> _SUPPLIED ENTRIES_
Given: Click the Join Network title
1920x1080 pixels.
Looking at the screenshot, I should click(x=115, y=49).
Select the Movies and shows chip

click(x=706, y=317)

> _TASK ITEM_
I'd like all of the entries written out again exactly as they appear above.

> _ANSWER TO THE EXERCISE_
Given: Click the Join Network title
1920x1080 pixels.
Looking at the screenshot, I should click(x=115, y=49).
Select the Movies and shows chip

click(x=706, y=317)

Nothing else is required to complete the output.